▶ **Work to be completed**
All lines from the one with "Where should I click to: Click the red" through the final line of the records below must be written out exactly, with no other text.

Saved data entries:
--
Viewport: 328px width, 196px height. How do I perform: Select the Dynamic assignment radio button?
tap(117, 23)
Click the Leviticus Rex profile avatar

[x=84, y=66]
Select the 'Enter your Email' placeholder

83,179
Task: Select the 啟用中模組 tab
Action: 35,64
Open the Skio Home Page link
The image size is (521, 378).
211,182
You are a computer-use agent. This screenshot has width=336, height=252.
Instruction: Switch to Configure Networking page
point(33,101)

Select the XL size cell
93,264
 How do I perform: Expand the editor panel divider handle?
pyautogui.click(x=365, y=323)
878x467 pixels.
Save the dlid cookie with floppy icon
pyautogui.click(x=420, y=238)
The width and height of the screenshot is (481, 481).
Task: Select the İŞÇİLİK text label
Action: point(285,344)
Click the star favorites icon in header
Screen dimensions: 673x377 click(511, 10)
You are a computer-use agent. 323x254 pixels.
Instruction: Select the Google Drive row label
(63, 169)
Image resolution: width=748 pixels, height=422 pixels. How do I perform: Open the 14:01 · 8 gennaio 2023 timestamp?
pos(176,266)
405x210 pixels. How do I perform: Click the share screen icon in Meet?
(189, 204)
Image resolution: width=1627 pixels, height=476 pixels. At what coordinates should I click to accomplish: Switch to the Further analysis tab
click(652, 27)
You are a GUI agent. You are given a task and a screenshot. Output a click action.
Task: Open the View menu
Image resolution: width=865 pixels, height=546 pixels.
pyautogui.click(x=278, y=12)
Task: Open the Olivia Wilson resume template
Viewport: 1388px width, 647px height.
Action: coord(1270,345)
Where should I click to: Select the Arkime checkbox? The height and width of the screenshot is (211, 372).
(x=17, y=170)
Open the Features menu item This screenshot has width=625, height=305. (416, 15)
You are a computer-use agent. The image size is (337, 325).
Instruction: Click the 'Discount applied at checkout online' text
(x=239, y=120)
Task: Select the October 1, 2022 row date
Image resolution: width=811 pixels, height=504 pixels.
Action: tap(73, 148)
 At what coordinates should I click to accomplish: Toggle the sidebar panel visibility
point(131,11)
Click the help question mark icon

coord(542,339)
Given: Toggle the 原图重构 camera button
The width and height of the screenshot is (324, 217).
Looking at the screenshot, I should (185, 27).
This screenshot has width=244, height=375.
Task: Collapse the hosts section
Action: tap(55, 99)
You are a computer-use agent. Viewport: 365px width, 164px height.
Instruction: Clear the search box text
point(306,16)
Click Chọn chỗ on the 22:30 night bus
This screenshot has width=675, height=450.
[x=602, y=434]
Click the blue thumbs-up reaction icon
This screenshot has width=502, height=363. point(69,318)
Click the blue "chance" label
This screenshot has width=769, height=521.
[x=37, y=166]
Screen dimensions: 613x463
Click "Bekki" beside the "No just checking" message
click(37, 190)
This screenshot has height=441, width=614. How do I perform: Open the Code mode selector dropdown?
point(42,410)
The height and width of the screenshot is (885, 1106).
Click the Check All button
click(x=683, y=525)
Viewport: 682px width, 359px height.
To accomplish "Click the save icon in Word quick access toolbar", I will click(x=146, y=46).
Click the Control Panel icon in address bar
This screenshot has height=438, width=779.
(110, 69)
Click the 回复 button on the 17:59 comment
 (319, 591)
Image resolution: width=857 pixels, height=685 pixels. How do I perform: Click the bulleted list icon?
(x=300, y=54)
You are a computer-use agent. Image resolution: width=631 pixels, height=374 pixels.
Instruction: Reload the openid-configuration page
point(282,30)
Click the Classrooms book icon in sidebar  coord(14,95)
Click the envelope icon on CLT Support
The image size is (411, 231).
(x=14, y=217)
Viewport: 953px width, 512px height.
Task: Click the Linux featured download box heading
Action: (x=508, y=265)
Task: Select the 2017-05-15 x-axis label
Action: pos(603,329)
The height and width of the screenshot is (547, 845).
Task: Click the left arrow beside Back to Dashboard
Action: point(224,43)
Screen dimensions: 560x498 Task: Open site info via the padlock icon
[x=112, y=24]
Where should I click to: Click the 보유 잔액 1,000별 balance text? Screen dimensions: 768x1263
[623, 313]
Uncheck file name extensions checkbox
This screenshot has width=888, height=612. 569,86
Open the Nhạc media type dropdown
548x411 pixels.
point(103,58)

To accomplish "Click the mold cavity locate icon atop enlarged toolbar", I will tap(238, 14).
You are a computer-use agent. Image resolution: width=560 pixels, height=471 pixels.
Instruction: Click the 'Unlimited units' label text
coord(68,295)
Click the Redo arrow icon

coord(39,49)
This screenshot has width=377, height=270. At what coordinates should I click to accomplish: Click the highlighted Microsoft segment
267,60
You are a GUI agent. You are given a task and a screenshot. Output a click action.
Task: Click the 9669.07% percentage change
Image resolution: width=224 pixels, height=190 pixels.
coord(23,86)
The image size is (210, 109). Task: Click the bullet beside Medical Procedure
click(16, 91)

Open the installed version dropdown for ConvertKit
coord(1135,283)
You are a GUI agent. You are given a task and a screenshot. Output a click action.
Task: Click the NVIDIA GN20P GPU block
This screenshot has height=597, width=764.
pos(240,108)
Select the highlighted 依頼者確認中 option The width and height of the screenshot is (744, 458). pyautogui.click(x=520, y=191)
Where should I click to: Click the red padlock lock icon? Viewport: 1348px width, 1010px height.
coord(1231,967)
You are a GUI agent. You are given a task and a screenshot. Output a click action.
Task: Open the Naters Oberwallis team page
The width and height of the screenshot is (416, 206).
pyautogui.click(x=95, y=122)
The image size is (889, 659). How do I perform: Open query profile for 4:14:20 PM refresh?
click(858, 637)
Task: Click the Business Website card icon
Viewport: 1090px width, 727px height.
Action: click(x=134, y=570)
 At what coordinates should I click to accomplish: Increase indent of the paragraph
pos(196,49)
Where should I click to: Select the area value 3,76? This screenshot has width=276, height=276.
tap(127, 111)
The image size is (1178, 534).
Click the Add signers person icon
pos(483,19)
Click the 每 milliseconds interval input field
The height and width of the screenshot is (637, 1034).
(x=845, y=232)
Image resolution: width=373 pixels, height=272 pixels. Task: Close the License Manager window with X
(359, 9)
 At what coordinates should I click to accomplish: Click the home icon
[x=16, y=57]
--
▶ **Result for this exercise**
Where should I click to: Click the red padlock lock icon? Viewport: 1348px width, 1010px height.
coord(1231,967)
You are a GUI agent. You are given a task and a screenshot. Output a click action.
Task: Open the Naters Oberwallis team page
The width and height of the screenshot is (416, 206).
pyautogui.click(x=95, y=122)
The image size is (889, 659). How do I perform: Open query profile for 4:14:20 PM refresh?
click(858, 637)
Task: Click the Business Website card icon
Viewport: 1090px width, 727px height.
Action: click(x=134, y=570)
 At what coordinates should I click to accomplish: Increase indent of the paragraph
pos(196,49)
Where should I click to: Select the area value 3,76? This screenshot has width=276, height=276.
tap(127, 111)
The image size is (1178, 534).
Click the Add signers person icon
pos(483,19)
Click the 每 milliseconds interval input field
The height and width of the screenshot is (637, 1034).
(x=845, y=232)
Image resolution: width=373 pixels, height=272 pixels. Task: Close the License Manager window with X
(359, 9)
 At what coordinates should I click to accomplish: Click the home icon
[x=16, y=57]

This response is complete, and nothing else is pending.